I chewed on my lip. “She’s buried somewhere here too.”
“Then we have to dig her up, she might die we if we don’t.”
“I think she’s already dead.”
“No,” she said determinedly. “It doesn’t mean we shouldn’t try. If I gave up hope on you, I wouldn’t be here now.”
I looked over her shoulder, at the shape of Ambrosia’s small cabin in the distance. There was a light flickering in one of the windows, but I couldn’t see or hear anything else. Perry was right. We had to try.

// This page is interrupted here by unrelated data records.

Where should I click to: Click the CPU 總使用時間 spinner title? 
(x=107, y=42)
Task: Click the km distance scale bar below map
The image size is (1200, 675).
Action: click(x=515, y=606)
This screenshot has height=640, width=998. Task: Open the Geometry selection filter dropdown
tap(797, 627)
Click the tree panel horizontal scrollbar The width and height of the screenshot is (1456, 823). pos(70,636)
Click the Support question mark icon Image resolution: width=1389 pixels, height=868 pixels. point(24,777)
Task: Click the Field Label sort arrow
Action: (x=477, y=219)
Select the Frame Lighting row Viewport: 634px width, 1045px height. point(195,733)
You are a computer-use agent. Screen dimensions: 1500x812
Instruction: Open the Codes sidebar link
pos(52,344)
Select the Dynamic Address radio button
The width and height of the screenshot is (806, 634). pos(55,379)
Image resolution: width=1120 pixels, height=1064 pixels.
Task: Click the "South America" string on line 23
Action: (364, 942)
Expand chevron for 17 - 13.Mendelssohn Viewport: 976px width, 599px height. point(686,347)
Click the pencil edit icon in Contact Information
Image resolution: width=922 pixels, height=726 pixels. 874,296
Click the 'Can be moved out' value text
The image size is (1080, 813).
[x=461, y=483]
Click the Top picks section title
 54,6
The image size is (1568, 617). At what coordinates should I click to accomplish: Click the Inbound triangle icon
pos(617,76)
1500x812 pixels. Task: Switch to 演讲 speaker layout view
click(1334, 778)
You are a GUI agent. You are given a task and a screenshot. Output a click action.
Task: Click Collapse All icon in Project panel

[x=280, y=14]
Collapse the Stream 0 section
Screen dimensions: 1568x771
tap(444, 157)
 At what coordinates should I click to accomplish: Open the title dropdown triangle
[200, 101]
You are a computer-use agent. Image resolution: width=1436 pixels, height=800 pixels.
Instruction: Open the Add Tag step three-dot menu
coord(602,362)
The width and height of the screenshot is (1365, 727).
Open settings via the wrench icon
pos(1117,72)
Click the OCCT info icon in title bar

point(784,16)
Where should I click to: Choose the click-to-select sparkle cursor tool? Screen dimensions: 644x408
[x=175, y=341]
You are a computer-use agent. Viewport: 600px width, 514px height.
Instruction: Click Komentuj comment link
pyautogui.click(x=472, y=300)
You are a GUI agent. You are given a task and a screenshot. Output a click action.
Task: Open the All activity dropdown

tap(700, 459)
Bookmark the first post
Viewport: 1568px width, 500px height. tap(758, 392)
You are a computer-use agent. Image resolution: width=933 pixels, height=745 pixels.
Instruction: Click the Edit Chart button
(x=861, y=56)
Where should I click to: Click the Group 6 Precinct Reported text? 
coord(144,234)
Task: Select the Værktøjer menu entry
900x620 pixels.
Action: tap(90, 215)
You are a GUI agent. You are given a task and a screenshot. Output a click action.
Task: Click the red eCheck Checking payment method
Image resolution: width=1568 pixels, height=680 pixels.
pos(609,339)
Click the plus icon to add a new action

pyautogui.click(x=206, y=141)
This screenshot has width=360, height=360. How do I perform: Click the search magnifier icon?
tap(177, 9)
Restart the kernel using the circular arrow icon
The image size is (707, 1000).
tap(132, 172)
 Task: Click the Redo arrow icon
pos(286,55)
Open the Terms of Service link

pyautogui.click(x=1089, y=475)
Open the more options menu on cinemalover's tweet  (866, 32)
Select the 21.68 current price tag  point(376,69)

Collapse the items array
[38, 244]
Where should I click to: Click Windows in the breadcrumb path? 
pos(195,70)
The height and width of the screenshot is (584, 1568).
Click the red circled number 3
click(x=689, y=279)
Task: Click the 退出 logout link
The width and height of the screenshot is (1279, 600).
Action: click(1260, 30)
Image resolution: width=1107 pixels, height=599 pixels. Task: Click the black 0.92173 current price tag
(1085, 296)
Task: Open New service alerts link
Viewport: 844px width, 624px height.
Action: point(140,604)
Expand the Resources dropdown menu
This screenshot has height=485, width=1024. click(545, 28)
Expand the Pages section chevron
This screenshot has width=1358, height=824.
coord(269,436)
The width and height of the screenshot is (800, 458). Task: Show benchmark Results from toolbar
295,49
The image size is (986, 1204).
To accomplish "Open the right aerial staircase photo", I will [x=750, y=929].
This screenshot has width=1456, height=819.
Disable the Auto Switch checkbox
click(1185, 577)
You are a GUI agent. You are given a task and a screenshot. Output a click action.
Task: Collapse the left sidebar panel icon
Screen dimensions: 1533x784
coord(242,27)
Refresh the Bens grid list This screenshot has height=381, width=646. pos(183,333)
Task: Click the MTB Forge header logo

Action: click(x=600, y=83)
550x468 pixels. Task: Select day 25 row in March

“Okay,” I said. I tried to bend over to pick up the flashlight, but the pain was too great. She quickly got it for me and I shot her a grateful smile as I took her hand in mine. It definitely wasn’t the time to get sappy and we definitely had a lot to talk about and we definitely didn’t know where we stood as a couple, but I wanted to take the moment and hang on to it. At this point, I wasn’t sure if it would be our last.
She nodded at the flashlight. “Come on, let’s get Rose. Then we’ll find Maximus and get out of here.”
For once I wished the big red giant really was immortal. I hoped Ambrosia’s minions hadn’t found him, though the bayou was still quiet aside from the occasional splash or bird cry. No gnashing of the teeth to be heard.
I shone the light into the area around my shallow grave. It did look like it had been an ant hill at one point, and then had probably been turned into a compost heap. Though it was maybe only twenty square feet and wildly uneven, it looked like it was the only land around. Everything else that my flashlight caught beyond the mound shimmered like water.
“Over there,” Perry whispered, pointing to her left. I shone the light over and we quickly crept forward. The ground had been disturbed recently, but it looked more like something had been dug up rather than buried. We looked over. It was a grave alright, but it was empty.